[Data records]
- - -
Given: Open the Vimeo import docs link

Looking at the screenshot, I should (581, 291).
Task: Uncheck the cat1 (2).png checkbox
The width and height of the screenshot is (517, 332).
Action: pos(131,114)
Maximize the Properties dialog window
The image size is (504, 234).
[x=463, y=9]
- - -
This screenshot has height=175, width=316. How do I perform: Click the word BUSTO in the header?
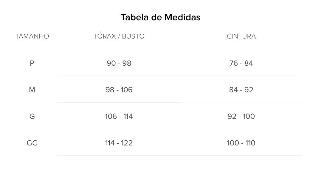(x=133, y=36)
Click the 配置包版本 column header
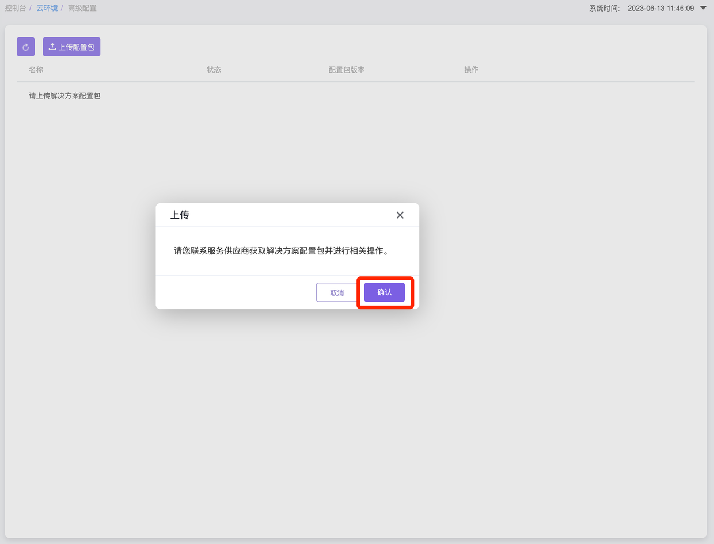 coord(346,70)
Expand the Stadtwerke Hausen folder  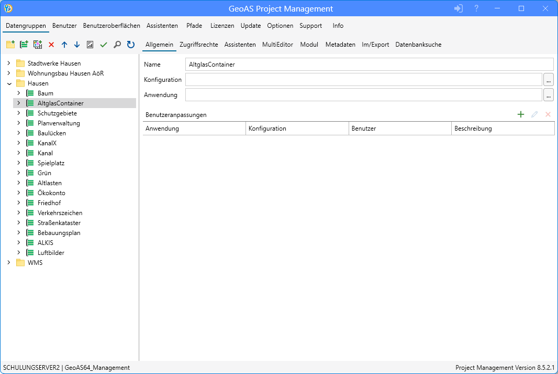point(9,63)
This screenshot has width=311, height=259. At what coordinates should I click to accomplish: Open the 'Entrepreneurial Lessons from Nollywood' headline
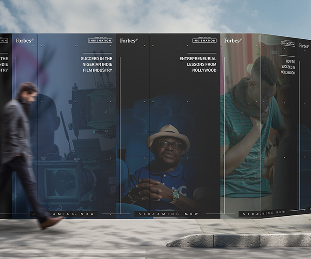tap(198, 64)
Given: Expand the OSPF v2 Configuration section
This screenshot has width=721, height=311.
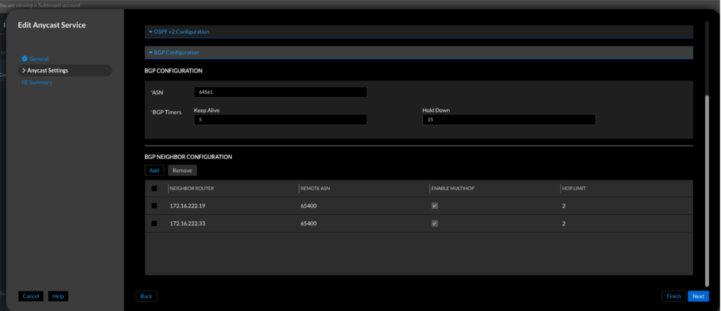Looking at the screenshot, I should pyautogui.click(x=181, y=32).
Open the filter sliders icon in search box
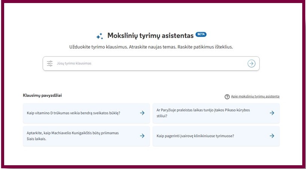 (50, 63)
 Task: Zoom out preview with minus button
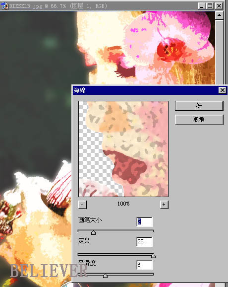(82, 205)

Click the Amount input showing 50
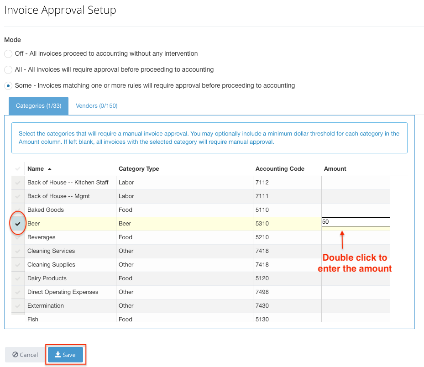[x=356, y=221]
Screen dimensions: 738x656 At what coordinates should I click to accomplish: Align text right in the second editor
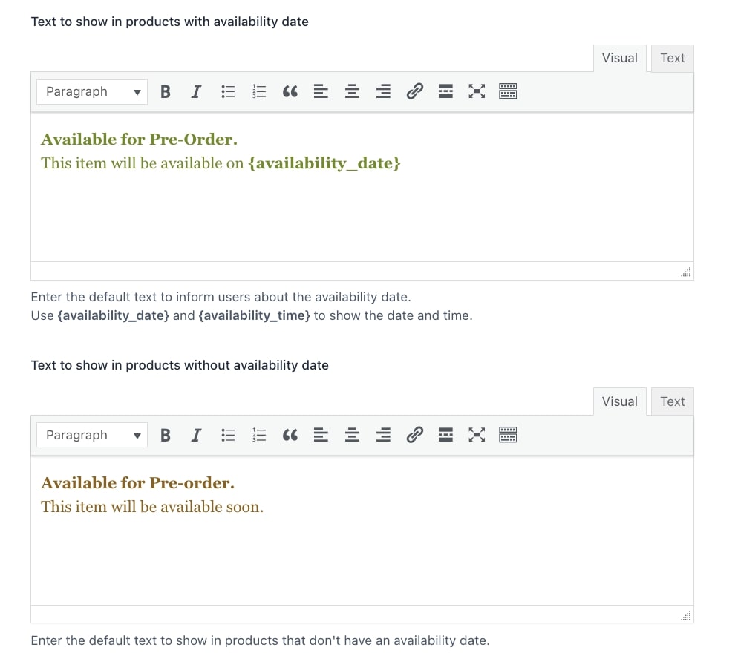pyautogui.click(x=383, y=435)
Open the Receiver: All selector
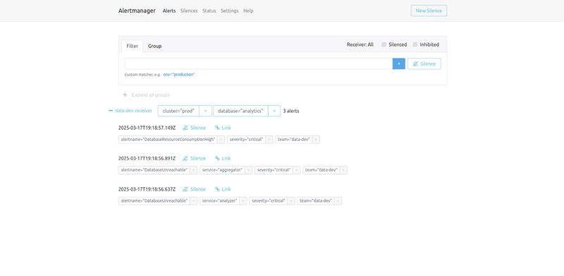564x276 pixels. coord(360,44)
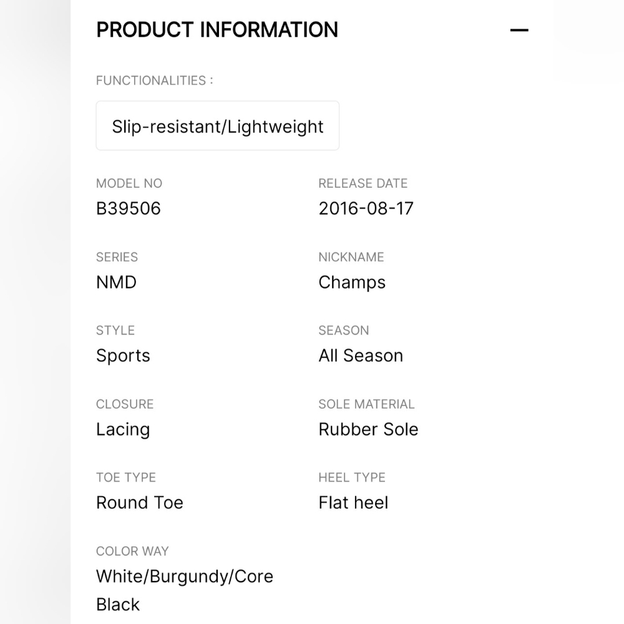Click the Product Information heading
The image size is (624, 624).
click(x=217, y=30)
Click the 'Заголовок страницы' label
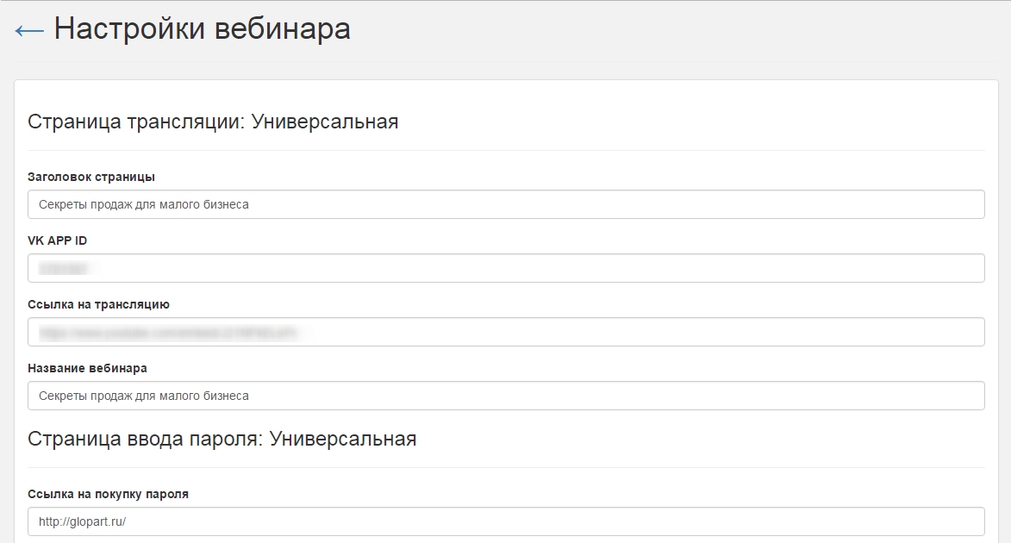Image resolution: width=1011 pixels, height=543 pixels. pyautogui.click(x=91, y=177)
- - -
*WHAT THE TASK REQUIRES*. Among the entries above, the line containing "Given: Open the Vimeo import docs link", the line containing "Maximize the Properties dialog window", and all lines between them are to be restated word for word; nothing else belongs in the reply.

*SOLUTION TO THIS EXERCISE*.
Given: Open the Vimeo import docs link

Looking at the screenshot, I should (581, 291).
Task: Uncheck the cat1 (2).png checkbox
The width and height of the screenshot is (517, 332).
Action: pos(131,114)
Maximize the Properties dialog window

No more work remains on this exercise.